((

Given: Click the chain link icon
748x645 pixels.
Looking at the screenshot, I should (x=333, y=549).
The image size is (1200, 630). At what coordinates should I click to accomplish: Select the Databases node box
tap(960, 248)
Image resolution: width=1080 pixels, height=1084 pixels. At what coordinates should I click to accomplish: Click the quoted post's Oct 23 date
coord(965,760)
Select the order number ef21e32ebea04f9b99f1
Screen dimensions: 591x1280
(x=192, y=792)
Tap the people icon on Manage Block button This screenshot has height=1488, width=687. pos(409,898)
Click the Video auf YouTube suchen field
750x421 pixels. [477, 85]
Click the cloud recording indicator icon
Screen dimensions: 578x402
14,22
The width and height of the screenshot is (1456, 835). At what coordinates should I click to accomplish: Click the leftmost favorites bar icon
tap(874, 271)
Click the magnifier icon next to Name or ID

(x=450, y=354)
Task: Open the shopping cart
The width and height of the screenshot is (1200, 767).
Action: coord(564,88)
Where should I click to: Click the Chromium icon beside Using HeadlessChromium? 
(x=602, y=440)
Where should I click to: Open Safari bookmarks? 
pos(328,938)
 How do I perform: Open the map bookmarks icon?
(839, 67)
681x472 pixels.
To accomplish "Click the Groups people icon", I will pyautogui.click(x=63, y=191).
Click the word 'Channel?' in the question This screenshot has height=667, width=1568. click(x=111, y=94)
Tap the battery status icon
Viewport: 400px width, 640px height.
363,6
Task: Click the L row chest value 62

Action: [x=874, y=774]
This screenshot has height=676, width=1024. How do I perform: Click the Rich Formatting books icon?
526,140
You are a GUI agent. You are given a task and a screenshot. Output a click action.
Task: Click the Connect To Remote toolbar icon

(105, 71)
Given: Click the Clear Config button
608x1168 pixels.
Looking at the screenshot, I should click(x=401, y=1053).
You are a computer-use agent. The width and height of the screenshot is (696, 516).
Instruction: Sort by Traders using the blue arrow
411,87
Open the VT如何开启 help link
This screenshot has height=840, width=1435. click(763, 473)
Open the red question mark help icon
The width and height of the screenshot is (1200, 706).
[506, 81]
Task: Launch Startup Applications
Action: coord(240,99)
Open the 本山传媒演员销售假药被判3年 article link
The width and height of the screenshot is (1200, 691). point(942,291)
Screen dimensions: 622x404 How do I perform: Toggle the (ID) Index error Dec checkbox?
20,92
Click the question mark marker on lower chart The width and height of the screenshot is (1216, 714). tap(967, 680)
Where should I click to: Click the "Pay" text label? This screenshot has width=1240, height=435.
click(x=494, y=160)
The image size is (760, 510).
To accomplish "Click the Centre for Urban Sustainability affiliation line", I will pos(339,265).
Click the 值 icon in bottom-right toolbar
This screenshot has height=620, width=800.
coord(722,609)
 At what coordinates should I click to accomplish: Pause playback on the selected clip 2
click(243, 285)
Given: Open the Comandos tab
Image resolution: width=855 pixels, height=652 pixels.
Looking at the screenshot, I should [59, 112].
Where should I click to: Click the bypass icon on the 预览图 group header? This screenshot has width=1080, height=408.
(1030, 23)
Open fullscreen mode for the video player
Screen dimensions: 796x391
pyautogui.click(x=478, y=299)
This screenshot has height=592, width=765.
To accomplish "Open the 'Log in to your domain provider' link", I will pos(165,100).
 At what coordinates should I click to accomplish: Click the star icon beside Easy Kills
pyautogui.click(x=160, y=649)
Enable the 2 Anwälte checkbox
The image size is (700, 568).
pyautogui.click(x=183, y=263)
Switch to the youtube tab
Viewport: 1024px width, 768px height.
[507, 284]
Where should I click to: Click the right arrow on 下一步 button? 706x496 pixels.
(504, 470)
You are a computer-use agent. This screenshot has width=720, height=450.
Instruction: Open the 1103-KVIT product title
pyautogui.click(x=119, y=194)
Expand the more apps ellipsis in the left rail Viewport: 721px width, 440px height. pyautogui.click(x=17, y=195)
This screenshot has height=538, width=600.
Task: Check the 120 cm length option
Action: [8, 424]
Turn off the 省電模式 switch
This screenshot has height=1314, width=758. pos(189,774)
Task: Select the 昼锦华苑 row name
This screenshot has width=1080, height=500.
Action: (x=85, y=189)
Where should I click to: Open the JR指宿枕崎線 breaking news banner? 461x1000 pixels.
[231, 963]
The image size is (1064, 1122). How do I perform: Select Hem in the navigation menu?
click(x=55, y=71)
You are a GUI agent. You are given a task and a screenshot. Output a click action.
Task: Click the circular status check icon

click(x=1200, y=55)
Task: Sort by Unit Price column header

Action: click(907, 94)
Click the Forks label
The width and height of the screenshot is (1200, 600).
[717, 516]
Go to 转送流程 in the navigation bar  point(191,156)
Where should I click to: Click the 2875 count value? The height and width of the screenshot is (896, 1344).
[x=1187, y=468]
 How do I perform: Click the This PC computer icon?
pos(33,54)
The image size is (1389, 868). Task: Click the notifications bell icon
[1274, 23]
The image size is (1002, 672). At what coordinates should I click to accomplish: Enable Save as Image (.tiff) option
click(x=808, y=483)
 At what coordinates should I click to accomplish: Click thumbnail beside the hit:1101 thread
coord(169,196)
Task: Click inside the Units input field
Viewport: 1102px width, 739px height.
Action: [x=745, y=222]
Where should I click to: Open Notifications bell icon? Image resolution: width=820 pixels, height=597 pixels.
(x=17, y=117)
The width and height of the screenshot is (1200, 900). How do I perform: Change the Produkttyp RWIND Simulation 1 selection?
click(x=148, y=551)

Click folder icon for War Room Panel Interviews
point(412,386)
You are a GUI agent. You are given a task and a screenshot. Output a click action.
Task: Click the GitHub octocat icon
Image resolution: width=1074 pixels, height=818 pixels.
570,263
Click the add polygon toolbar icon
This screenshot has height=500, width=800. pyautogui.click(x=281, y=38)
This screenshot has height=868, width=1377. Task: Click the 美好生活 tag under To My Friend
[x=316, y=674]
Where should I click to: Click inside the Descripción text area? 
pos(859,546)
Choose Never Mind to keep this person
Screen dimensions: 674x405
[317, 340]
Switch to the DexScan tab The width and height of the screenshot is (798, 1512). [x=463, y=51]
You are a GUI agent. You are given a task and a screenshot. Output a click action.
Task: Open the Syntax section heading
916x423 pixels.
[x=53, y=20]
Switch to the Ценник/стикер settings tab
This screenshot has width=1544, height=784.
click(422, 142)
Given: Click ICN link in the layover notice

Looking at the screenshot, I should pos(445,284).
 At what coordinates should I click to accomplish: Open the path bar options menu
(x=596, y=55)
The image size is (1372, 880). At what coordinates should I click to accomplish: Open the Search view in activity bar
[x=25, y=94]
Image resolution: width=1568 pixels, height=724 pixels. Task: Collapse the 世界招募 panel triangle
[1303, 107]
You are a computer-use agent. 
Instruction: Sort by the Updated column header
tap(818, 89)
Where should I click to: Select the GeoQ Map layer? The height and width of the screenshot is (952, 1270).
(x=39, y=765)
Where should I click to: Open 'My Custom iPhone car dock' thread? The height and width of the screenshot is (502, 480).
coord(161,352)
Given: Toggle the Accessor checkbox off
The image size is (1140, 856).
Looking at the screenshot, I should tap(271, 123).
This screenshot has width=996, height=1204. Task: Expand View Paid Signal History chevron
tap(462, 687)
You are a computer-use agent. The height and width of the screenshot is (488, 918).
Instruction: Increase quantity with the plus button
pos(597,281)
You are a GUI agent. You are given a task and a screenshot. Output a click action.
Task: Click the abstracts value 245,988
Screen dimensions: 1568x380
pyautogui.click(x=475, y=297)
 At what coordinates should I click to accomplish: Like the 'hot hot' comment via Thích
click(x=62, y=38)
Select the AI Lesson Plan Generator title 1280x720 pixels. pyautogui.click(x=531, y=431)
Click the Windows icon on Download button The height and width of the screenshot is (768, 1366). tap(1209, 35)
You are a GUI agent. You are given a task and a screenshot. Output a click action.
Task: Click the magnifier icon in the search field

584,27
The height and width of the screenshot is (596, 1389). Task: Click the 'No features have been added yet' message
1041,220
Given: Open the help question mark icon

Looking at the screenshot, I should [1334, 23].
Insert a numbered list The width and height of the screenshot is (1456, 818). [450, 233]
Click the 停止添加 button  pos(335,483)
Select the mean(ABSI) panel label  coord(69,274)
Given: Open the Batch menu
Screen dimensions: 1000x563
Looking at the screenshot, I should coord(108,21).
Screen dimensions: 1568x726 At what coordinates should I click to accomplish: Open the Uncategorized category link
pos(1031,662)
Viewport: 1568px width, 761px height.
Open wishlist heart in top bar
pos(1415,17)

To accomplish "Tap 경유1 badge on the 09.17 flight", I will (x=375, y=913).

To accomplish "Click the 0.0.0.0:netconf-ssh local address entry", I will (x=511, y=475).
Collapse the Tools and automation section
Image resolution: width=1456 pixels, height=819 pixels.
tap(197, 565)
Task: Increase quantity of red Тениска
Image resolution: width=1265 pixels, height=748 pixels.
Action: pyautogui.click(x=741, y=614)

))

REQUIREMENT: In the entries above, which lines hold the word "will"? Copy them out.

FINAL ANSWER:
To accomplish "Click the Groups people icon", I will pyautogui.click(x=63, y=191).
To accomplish "Click the Centre for Urban Sustainability affiliation line", I will pos(339,265).
To accomplish "Open the 'Log in to your domain provider' link", I will pos(165,100).
To accomplish "Tap 경유1 badge on the 09.17 flight", I will (x=375, y=913).
To accomplish "Click the 0.0.0.0:netconf-ssh local address entry", I will (x=511, y=475).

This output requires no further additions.